Excerpts from a dataset
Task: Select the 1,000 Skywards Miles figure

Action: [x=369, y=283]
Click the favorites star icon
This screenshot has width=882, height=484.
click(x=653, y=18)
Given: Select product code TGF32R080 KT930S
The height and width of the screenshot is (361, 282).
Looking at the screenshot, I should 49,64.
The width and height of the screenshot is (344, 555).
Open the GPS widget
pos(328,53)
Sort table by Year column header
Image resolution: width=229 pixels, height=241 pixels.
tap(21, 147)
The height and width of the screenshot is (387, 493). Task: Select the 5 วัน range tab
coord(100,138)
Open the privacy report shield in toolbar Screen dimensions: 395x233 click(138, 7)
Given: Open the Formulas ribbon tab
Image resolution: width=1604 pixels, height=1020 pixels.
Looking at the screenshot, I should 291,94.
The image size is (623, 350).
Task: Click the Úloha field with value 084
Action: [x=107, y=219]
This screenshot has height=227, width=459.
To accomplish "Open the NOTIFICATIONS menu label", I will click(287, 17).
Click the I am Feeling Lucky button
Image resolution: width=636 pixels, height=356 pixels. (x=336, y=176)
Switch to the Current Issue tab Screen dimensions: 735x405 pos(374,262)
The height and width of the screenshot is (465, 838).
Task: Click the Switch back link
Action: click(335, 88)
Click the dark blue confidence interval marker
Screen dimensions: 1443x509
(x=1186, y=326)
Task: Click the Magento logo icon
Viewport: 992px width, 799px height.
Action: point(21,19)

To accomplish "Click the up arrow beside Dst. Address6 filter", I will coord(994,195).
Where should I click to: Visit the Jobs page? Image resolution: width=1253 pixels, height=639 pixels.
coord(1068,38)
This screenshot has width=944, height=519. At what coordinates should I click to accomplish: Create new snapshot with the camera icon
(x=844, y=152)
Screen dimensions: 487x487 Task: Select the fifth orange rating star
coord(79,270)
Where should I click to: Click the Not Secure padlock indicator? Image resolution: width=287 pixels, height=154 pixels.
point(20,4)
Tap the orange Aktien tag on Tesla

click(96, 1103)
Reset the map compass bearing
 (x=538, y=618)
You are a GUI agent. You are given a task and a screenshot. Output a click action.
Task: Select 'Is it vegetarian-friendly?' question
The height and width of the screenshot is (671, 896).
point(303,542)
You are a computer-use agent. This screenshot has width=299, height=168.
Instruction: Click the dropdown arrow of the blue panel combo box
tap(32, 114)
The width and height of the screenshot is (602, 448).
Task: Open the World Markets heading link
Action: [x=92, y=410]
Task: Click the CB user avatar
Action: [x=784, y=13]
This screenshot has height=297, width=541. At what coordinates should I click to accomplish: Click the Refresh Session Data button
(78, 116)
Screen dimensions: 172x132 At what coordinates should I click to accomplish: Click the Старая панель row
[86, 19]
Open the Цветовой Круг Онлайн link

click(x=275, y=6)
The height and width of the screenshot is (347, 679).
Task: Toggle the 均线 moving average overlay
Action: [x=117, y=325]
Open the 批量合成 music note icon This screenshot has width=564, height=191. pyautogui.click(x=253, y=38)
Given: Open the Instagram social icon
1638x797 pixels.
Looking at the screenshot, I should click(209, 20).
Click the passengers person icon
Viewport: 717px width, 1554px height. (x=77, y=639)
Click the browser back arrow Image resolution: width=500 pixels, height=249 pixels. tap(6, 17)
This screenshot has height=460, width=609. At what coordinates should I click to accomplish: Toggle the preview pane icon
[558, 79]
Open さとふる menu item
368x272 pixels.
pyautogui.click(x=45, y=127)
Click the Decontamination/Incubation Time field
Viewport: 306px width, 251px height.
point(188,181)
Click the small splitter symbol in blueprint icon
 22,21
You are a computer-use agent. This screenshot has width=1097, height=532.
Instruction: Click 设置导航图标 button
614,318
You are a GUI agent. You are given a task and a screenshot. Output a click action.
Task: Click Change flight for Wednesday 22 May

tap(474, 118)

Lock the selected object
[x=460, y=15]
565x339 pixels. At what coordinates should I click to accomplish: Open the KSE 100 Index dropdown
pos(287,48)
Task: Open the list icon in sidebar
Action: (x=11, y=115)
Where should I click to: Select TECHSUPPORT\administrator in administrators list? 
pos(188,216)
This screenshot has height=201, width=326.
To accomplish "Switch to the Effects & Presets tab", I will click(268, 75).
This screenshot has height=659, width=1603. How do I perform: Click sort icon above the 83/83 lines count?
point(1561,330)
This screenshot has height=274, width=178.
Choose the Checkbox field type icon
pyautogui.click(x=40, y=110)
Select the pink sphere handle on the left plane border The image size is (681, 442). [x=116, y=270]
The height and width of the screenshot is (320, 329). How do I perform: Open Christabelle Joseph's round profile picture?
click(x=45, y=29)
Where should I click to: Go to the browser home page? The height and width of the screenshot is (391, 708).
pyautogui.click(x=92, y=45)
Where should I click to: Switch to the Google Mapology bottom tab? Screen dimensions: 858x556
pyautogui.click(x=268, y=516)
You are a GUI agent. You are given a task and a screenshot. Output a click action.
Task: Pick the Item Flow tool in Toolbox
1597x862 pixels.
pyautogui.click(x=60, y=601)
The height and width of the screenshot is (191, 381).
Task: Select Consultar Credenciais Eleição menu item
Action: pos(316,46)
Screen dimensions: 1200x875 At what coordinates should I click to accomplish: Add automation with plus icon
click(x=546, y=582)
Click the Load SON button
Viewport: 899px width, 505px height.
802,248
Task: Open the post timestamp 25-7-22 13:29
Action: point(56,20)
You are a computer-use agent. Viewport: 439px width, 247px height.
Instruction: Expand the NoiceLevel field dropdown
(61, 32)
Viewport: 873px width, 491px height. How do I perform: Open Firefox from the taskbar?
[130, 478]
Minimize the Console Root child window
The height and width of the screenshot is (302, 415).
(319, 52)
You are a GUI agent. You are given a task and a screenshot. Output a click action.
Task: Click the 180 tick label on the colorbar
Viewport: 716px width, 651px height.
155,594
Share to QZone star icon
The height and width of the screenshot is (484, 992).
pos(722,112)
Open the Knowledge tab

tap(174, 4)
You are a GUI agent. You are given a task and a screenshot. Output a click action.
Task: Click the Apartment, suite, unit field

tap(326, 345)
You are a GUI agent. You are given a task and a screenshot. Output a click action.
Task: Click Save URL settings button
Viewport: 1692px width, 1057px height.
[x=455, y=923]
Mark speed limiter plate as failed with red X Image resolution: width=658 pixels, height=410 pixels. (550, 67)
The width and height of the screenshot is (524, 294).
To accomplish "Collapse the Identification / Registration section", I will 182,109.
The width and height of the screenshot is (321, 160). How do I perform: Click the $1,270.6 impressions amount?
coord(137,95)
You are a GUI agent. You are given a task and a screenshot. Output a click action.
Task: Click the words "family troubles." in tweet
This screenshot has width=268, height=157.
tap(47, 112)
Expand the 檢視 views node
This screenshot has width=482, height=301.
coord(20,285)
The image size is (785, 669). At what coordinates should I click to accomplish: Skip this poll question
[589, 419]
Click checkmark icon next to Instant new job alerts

# Problem description
All of the records above are to be copied exactly.

# Worked solution
Task: Select the 1,000 Skywards Miles figure

Action: [x=369, y=283]
Click the favorites star icon
This screenshot has width=882, height=484.
click(x=653, y=18)
Given: Select product code TGF32R080 KT930S
The height and width of the screenshot is (361, 282).
Looking at the screenshot, I should 49,64.
The width and height of the screenshot is (344, 555).
Open the GPS widget
pos(328,53)
Sort table by Year column header
Image resolution: width=229 pixels, height=241 pixels.
tap(21, 147)
The height and width of the screenshot is (387, 493). Task: Select the 5 วัน range tab
coord(100,138)
Open the privacy report shield in toolbar Screen dimensions: 395x233 click(138, 7)
Given: Open the Formulas ribbon tab
Image resolution: width=1604 pixels, height=1020 pixels.
Looking at the screenshot, I should 291,94.
The image size is (623, 350).
Task: Click the Úloha field with value 084
Action: [x=107, y=219]
This screenshot has height=227, width=459.
To accomplish "Open the NOTIFICATIONS menu label", I will click(287, 17).
Click the I am Feeling Lucky button
Image resolution: width=636 pixels, height=356 pixels. (x=336, y=176)
Switch to the Current Issue tab Screen dimensions: 735x405 pos(374,262)
The height and width of the screenshot is (465, 838).
Task: Click the Switch back link
Action: click(335, 88)
Click the dark blue confidence interval marker
Screen dimensions: 1443x509
(x=1186, y=326)
Task: Click the Magento logo icon
Viewport: 992px width, 799px height.
Action: point(21,19)

To accomplish "Click the up arrow beside Dst. Address6 filter", I will coord(994,195).
Where should I click to: Visit the Jobs page? Image resolution: width=1253 pixels, height=639 pixels.
coord(1068,38)
This screenshot has width=944, height=519. At what coordinates should I click to accomplish: Create new snapshot with the camera icon
(x=844, y=152)
Screen dimensions: 487x487 Task: Select the fifth orange rating star
coord(79,270)
Where should I click to: Click the Not Secure padlock indicator? Image resolution: width=287 pixels, height=154 pixels.
point(20,4)
Tap the orange Aktien tag on Tesla

click(96, 1103)
Reset the map compass bearing
 (x=538, y=618)
You are a GUI agent. You are given a task and a screenshot. Output a click action.
Task: Select 'Is it vegetarian-friendly?' question
The height and width of the screenshot is (671, 896).
point(303,542)
You are a computer-use agent. This screenshot has width=299, height=168.
Instruction: Click the dropdown arrow of the blue panel combo box
tap(32, 114)
The width and height of the screenshot is (602, 448).
Task: Open the World Markets heading link
Action: [x=92, y=410]
Task: Click the CB user avatar
Action: [x=784, y=13]
This screenshot has height=297, width=541. At what coordinates should I click to accomplish: Click the Refresh Session Data button
(78, 116)
Screen dimensions: 172x132 At what coordinates should I click to accomplish: Click the Старая панель row
[86, 19]
Open the Цветовой Круг Онлайн link

click(x=275, y=6)
The height and width of the screenshot is (347, 679).
Task: Toggle the 均线 moving average overlay
Action: [x=117, y=325]
Open the 批量合成 music note icon This screenshot has width=564, height=191. pyautogui.click(x=253, y=38)
Given: Open the Instagram social icon
1638x797 pixels.
Looking at the screenshot, I should click(209, 20).
Click the passengers person icon
Viewport: 717px width, 1554px height. (x=77, y=639)
Click the browser back arrow Image resolution: width=500 pixels, height=249 pixels. tap(6, 17)
This screenshot has height=460, width=609. At what coordinates should I click to accomplish: Toggle the preview pane icon
[558, 79]
Open さとふる menu item
368x272 pixels.
pyautogui.click(x=45, y=127)
Click the Decontamination/Incubation Time field
Viewport: 306px width, 251px height.
point(188,181)
Click the small splitter symbol in blueprint icon
 22,21
You are a computer-use agent. This screenshot has width=1097, height=532.
Instruction: Click 设置导航图标 button
614,318
You are a GUI agent. You are given a task and a screenshot. Output a click action.
Task: Click Change flight for Wednesday 22 May

tap(474, 118)

Lock the selected object
[x=460, y=15]
565x339 pixels. At what coordinates should I click to accomplish: Open the KSE 100 Index dropdown
pos(287,48)
Task: Open the list icon in sidebar
Action: (x=11, y=115)
Where should I click to: Select TECHSUPPORT\administrator in administrators list? 
pos(188,216)
This screenshot has height=201, width=326.
To accomplish "Switch to the Effects & Presets tab", I will click(268, 75).
This screenshot has height=659, width=1603. How do I perform: Click sort icon above the 83/83 lines count?
point(1561,330)
This screenshot has height=274, width=178.
Choose the Checkbox field type icon
pyautogui.click(x=40, y=110)
Select the pink sphere handle on the left plane border The image size is (681, 442). [x=116, y=270]
The height and width of the screenshot is (320, 329). How do I perform: Open Christabelle Joseph's round profile picture?
click(x=45, y=29)
Where should I click to: Go to the browser home page? The height and width of the screenshot is (391, 708).
pyautogui.click(x=92, y=45)
Where should I click to: Switch to the Google Mapology bottom tab? Screen dimensions: 858x556
pyautogui.click(x=268, y=516)
You are a GUI agent. You are given a task and a screenshot. Output a click action.
Task: Pick the Item Flow tool in Toolbox
1597x862 pixels.
pyautogui.click(x=60, y=601)
The height and width of the screenshot is (191, 381).
Task: Select Consultar Credenciais Eleição menu item
Action: pos(316,46)
Screen dimensions: 1200x875 At what coordinates should I click to accomplish: Add automation with plus icon
click(x=546, y=582)
Click the Load SON button
Viewport: 899px width, 505px height.
802,248
Task: Open the post timestamp 25-7-22 13:29
Action: point(56,20)
You are a computer-use agent. Viewport: 439px width, 247px height.
Instruction: Expand the NoiceLevel field dropdown
(61, 32)
Viewport: 873px width, 491px height. How do I perform: Open Firefox from the taskbar?
[130, 478]
Minimize the Console Root child window
The height and width of the screenshot is (302, 415).
(319, 52)
You are a GUI agent. You are given a task and a screenshot. Output a click action.
Task: Click the 180 tick label on the colorbar
Viewport: 716px width, 651px height.
155,594
Share to QZone star icon
The height and width of the screenshot is (484, 992).
pos(722,112)
Open the Knowledge tab

tap(174, 4)
You are a GUI agent. You are given a task and a screenshot. Output a click action.
Task: Click the Apartment, suite, unit field

tap(326, 345)
You are a GUI agent. You are given a task and a screenshot. Output a click action.
Task: Click Save URL settings button
Viewport: 1692px width, 1057px height.
[x=455, y=923]
Mark speed limiter plate as failed with red X Image resolution: width=658 pixels, height=410 pixels. (550, 67)
The width and height of the screenshot is (524, 294).
To accomplish "Collapse the Identification / Registration section", I will 182,109.
The width and height of the screenshot is (321, 160). How do I perform: Click the $1,270.6 impressions amount?
coord(137,95)
You are a GUI agent. You are given a task and a screenshot. Output a click action.
Task: Click the words "family troubles." in tweet
This screenshot has width=268, height=157.
tap(47, 112)
Expand the 檢視 views node
This screenshot has width=482, height=301.
coord(20,285)
The image size is (785, 669). At what coordinates should I click to accomplish: Skip this poll question
[589, 419]
Click checkmark icon next to Instant new job alerts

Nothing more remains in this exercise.